07-12-2019 06:12 AM
I had a situation with an ASA 5525-X running 9.6(4)25.
There was a static route in place for (say) 10.1.1.0/24 out of one interface, e.g.
route intf-1 10.1.1.0 255.255.255.0 <next-hop>
A more-specific route was then required out of another interface e.g.
route intf-2 10.1.1.48 255.255.255.240 <next-hop>
However, when adding the more-specific route, the traffic was not routed via this interface; the less-specific was still honoured for destinations in 10.1.1.48/28.
When the less-specific (10.1.1.0/24) was removed, the traffic flowed correctly.

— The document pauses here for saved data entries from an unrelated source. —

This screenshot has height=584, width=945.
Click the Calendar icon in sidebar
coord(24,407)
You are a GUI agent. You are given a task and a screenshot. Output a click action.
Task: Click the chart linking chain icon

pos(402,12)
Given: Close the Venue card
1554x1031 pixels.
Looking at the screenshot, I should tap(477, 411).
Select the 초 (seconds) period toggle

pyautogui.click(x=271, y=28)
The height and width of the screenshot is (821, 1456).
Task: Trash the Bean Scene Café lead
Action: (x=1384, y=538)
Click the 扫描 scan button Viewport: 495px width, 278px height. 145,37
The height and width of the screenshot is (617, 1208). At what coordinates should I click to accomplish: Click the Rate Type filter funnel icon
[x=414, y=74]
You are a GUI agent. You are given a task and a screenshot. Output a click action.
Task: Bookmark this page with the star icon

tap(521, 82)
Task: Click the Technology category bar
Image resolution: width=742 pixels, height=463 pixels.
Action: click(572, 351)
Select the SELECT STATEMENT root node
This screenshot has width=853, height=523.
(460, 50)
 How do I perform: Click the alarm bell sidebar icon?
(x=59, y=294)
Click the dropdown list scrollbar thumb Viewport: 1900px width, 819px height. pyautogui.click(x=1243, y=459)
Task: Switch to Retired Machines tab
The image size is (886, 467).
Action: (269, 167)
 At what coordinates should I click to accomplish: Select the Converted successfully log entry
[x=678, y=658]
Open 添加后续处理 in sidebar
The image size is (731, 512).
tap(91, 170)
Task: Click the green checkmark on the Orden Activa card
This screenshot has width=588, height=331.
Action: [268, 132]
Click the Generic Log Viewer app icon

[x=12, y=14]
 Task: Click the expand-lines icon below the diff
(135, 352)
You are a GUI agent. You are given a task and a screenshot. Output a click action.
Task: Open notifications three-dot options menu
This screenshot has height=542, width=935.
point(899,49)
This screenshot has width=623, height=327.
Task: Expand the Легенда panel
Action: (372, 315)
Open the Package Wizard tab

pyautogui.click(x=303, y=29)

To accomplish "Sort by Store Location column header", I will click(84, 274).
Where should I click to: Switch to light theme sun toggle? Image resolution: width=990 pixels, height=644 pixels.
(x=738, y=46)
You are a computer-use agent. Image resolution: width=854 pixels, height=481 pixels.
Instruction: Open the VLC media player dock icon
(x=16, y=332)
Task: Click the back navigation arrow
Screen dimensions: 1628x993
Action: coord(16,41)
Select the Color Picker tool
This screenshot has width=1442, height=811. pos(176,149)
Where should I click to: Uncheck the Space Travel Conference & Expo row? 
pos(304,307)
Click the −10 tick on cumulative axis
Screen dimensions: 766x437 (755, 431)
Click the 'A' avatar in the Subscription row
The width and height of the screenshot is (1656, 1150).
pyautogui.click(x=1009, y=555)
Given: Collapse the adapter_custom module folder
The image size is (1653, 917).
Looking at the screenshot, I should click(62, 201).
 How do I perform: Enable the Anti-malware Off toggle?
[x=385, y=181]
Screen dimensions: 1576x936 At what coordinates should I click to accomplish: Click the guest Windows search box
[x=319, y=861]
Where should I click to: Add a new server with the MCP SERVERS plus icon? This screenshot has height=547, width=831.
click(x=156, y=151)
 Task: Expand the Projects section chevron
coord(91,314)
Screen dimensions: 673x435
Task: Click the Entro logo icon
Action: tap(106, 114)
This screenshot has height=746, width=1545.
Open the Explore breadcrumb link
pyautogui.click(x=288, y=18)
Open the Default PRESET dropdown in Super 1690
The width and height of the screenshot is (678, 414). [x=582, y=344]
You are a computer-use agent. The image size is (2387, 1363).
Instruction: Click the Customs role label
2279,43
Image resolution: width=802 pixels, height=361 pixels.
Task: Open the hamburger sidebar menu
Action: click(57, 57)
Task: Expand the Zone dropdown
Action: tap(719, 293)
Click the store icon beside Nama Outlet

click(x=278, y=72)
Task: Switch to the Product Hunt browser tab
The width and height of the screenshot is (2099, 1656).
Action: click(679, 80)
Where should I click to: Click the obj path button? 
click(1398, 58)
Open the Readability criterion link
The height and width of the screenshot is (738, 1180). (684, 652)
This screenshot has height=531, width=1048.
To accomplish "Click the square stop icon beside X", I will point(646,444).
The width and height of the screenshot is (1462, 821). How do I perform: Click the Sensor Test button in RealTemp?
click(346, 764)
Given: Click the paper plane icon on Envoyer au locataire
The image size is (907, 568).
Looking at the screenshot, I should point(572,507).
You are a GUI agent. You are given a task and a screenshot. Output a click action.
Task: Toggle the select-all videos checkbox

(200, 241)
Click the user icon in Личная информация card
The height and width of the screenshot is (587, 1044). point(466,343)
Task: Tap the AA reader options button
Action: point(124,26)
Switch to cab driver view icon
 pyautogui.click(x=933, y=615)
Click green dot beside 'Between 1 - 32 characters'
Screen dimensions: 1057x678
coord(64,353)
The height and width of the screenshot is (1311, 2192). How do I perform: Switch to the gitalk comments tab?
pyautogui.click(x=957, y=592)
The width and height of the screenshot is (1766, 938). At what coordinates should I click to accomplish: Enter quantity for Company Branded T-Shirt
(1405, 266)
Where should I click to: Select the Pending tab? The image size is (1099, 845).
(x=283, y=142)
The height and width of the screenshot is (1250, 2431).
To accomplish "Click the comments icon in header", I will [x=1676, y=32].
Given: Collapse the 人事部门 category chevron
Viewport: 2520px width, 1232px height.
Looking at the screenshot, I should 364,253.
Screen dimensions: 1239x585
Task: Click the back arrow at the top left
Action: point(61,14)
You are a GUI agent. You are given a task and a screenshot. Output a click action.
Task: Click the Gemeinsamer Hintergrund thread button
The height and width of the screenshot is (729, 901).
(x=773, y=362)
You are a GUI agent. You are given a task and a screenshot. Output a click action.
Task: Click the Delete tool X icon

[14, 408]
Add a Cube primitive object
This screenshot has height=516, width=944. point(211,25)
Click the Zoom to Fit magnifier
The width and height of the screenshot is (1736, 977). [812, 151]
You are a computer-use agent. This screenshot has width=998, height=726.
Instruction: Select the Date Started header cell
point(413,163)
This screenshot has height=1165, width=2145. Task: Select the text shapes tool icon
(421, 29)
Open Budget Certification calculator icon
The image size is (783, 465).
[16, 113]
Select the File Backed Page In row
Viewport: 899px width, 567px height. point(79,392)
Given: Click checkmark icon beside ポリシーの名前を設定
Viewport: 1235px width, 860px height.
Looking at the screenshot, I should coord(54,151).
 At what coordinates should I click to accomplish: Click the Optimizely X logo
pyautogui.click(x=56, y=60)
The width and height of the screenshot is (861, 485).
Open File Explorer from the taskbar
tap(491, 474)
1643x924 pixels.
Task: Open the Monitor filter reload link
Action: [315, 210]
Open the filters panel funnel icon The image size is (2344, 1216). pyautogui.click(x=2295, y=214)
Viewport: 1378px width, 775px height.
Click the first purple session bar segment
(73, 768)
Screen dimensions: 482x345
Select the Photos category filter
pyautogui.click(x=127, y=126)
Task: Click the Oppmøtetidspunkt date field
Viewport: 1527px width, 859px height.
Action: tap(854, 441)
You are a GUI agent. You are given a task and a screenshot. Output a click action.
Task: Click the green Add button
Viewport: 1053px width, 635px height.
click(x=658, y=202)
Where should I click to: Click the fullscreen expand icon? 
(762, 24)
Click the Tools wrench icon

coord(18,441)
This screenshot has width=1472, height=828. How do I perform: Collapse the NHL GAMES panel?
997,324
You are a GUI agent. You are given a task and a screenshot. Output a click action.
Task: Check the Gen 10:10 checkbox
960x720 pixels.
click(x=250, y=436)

Could it be the case that routes to destinations are 'cached' in some way, which might explain why the the more-specific was not used when both routes were present?
Cheers,
Matt
Solved! Go to Solution.
07-12-2019 06:30 AM
Were connection tables already built for the traffic that you were testing? If the ASA matches an existing connection table entry, it will use the destination interface based on that. You may have to clear the connection and xlate table for the corresponding traffic. If it just 1 host you are testing with, use the "clear local-host x.x.x.x" command to do this.
07-12-2019 06:20 AM
Is the next hop is same for both ? why not consider PBR in this case.
07-12-2019 06:23 AM
Different next-hops (different interfaces), and no PBR required, just want anything that's not in the 10.1.1.48/28 network to be routed out intf-1. This should be basic more-specific route wins.
07-12-2019 06:30 AM
Were connection tables already built for the traffic that you were testing? If the ASA matches an existing connection table entry, it will use the destination interface based on that. You may have to clear the connection and xlate table for the corresponding traffic. If it just 1 host you are testing with, use the "clear local-host x.x.x.x" command to do this.
07-12-2019 06:38 AM
Thanks, I think was probably it, the connection tables were likely built (ICMP monitoring and UDP snmp/syslog traffic at the time of routing change).